(Data entries)

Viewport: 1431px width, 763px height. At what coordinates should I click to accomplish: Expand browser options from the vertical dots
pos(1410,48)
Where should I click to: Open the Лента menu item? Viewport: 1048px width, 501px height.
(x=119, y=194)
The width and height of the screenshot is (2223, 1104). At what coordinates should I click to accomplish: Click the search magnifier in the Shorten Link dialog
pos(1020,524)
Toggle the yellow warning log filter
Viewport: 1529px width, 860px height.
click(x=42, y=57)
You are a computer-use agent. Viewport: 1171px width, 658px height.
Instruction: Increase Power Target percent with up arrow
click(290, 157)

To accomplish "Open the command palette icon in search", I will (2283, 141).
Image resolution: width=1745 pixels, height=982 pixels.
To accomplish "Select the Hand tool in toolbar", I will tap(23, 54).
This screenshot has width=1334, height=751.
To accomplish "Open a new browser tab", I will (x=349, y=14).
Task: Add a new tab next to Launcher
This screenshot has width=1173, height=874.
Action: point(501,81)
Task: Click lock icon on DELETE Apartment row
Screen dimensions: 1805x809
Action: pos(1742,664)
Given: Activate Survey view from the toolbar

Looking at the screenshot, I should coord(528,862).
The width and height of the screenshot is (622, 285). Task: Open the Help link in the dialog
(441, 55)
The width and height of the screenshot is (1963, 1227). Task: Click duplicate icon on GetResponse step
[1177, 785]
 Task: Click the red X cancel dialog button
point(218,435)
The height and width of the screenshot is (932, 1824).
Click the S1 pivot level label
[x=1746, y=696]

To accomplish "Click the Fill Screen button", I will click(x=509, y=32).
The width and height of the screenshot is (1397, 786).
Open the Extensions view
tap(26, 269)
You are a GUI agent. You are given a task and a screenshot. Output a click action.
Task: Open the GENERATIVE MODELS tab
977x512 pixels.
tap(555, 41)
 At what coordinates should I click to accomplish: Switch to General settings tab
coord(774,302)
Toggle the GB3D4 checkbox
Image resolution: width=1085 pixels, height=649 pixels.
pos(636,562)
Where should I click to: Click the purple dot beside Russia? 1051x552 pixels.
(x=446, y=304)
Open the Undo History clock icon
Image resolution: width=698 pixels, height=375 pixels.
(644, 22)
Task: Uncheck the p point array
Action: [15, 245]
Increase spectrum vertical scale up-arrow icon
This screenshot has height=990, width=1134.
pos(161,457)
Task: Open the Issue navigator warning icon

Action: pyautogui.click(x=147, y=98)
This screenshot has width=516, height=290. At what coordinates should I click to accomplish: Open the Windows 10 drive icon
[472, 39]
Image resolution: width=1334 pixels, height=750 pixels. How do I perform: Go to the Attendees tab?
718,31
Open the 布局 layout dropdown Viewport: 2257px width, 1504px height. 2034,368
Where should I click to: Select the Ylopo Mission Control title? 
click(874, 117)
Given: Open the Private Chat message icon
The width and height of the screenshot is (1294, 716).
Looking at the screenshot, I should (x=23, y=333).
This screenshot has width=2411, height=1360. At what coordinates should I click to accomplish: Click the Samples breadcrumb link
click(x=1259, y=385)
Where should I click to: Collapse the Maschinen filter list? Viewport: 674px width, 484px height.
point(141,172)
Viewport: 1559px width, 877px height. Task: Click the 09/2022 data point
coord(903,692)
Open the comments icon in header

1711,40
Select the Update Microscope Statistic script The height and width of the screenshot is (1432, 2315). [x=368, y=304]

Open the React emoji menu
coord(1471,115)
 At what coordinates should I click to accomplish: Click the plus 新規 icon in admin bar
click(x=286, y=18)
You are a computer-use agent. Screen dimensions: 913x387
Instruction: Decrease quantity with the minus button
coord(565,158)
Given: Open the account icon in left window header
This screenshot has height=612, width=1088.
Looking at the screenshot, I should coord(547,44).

#### [WHAT YOU NEED TO DO]
Starting with the first entry and ending with the last, give all of them again unchanged.

#### [ANSWER BOX]
Viewport: 1431px width, 763px height. At what coordinates should I click to accomplish: Expand browser options from the vertical dots
pos(1410,48)
Where should I click to: Open the Лента menu item? Viewport: 1048px width, 501px height.
(x=119, y=194)
The width and height of the screenshot is (2223, 1104). At what coordinates should I click to accomplish: Click the search magnifier in the Shorten Link dialog
pos(1020,524)
Toggle the yellow warning log filter
Viewport: 1529px width, 860px height.
click(x=42, y=57)
You are a computer-use agent. Viewport: 1171px width, 658px height.
Instruction: Increase Power Target percent with up arrow
click(290, 157)

To accomplish "Open the command palette icon in search", I will (2283, 141).
Image resolution: width=1745 pixels, height=982 pixels.
To accomplish "Select the Hand tool in toolbar", I will tap(23, 54).
This screenshot has width=1334, height=751.
To accomplish "Open a new browser tab", I will (x=349, y=14).
Task: Add a new tab next to Launcher
This screenshot has width=1173, height=874.
Action: point(501,81)
Task: Click lock icon on DELETE Apartment row
Screen dimensions: 1805x809
Action: pos(1742,664)
Given: Activate Survey view from the toolbar

Looking at the screenshot, I should coord(528,862).
The width and height of the screenshot is (622, 285). Task: Open the Help link in the dialog
(441, 55)
The width and height of the screenshot is (1963, 1227). Task: Click duplicate icon on GetResponse step
[1177, 785]
 Task: Click the red X cancel dialog button
point(218,435)
The height and width of the screenshot is (932, 1824).
Click the S1 pivot level label
[x=1746, y=696]

To accomplish "Click the Fill Screen button", I will click(x=509, y=32).
The width and height of the screenshot is (1397, 786).
Open the Extensions view
tap(26, 269)
You are a GUI agent. You are given a task and a screenshot. Output a click action.
Task: Open the GENERATIVE MODELS tab
977x512 pixels.
tap(555, 41)
 At what coordinates should I click to accomplish: Switch to General settings tab
coord(774,302)
Toggle the GB3D4 checkbox
Image resolution: width=1085 pixels, height=649 pixels.
pos(636,562)
Where should I click to: Click the purple dot beside Russia? 1051x552 pixels.
(x=446, y=304)
Open the Undo History clock icon
Image resolution: width=698 pixels, height=375 pixels.
(644, 22)
Task: Uncheck the p point array
Action: [15, 245]
Increase spectrum vertical scale up-arrow icon
This screenshot has height=990, width=1134.
pos(161,457)
Task: Open the Issue navigator warning icon

Action: pyautogui.click(x=147, y=98)
This screenshot has width=516, height=290. At what coordinates should I click to accomplish: Open the Windows 10 drive icon
[472, 39]
Image resolution: width=1334 pixels, height=750 pixels. How do I perform: Go to the Attendees tab?
718,31
Open the 布局 layout dropdown Viewport: 2257px width, 1504px height. 2034,368
Where should I click to: Select the Ylopo Mission Control title? 
click(874, 117)
Given: Open the Private Chat message icon
The width and height of the screenshot is (1294, 716).
Looking at the screenshot, I should (x=23, y=333).
This screenshot has width=2411, height=1360. At what coordinates should I click to accomplish: Click the Samples breadcrumb link
click(x=1259, y=385)
Where should I click to: Collapse the Maschinen filter list? Viewport: 674px width, 484px height.
point(141,172)
Viewport: 1559px width, 877px height. Task: Click the 09/2022 data point
coord(903,692)
Open the comments icon in header

1711,40
Select the Update Microscope Statistic script The height and width of the screenshot is (1432, 2315). [x=368, y=304]

Open the React emoji menu
coord(1471,115)
 At what coordinates should I click to accomplish: Click the plus 新規 icon in admin bar
click(x=286, y=18)
You are a computer-use agent. Screen dimensions: 913x387
Instruction: Decrease quantity with the minus button
coord(565,158)
Given: Open the account icon in left window header
This screenshot has height=612, width=1088.
Looking at the screenshot, I should coord(547,44).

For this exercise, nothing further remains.